Si ce concert de novembre est toujours très attendu car très prometteur, celui de cette saison l’était tout particulièrement du fait de la présence de Leo Nucci dans le rôle-titre. Malheureusement, un communiqué de presse annonçait hier matin que ce dernier avait dû se retirer de la production pour des raisons de santé (voir notre actualité à ce sujet) et était remplacé par Amartuvshin Enkhbat. Ce dernier offre une belle prestation, d’autant plus que, connaissant déjà le rôle, c’est sans partition qu’il prend ici le flambeau du baryton italien au pied levé. La projection est excellente dès le début de la soirée et, s’il peut paraître quelque peu statique, il se libère lorsqu’il est frappé par la foudre. De même que le tyran, l’interprète retrouve alors davantage d’humanité et convainc la salle lors de l’air « Dio di Giuda » ainsi que d’un duo au sommet, « Deh, perdona, deh, perdona », face à l’Abigaille superlative d’Anna Pirozzi. La cantatrice remporte la ferveur du public qui n’hésite pas à l’applaudir à de multiples reprises au cours de la soirée et qui lui offre une belle salve lors des saluts finaux. Comme à Monte-Carlo, elle semble ici faire fi de la partition (qu’elle n’a d’ailleurs pas sous les yeux) et de ses difficultés pour offrir un chant clair et naturel, puissant et parfaitement habité. Elle est la grande triomphatrice du plateau vocal.

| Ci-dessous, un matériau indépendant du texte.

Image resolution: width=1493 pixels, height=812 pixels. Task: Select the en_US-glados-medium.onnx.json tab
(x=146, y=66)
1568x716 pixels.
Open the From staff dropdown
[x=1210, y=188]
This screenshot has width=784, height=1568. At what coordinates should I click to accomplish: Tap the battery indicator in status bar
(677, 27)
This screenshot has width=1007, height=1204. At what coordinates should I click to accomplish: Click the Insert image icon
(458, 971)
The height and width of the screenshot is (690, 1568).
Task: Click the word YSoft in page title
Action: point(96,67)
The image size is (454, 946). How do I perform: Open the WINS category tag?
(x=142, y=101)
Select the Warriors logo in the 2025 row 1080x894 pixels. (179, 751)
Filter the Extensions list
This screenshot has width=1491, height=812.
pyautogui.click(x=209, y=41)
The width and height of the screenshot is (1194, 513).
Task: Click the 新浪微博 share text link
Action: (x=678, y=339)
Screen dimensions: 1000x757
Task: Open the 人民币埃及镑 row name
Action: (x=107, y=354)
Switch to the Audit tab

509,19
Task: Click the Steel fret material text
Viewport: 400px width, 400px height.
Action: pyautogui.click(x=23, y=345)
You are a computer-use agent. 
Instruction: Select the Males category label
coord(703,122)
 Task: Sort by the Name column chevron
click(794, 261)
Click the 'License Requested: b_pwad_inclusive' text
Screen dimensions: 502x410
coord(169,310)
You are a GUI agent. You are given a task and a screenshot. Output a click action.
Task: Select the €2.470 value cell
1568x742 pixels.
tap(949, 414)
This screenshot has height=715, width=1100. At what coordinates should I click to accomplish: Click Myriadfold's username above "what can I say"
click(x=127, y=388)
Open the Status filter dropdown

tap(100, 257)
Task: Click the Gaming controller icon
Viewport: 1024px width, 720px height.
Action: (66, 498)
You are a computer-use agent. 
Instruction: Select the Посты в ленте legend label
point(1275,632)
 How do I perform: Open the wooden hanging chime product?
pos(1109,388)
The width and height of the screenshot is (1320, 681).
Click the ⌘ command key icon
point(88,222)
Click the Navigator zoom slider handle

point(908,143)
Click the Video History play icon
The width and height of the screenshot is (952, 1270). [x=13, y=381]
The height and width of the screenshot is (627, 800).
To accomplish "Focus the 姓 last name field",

Enkelejda Shkoza est pour sa part une Fenena aux beaux graves mais au vibrato souvent trop prononcé, notamment dans la deuxième partie. Le public lyonnais retrouvait avec plaisir Massimo Giordano (Ismaele) déjà entendu dans Attila l’an passé. Le timbre est toujours chaud, solide et maîtrisé. Autre nom que l’on retrouve, celui de Grégoire Mour qui pèche à nouveau par un manque de projection des plus notables, bien plus important que celui de Riccardo Zanellato qui peine parfois face à la puissance de l’orchestre et qui, malgré une riche palette, ne fait pas toujours entendre un chant des plus assurés. Il se rattrape toutefois dans le « Come notte a sol fulgente », fort bien exécuté. Enfin, Martin Hässler incarne un Grand Prêtre de Bélos plaisant et Erika Baikoff une Anna au timbre de voix intéressant mais dont la posture scénique contractée et voûtée reste gênante même sans mise en scène.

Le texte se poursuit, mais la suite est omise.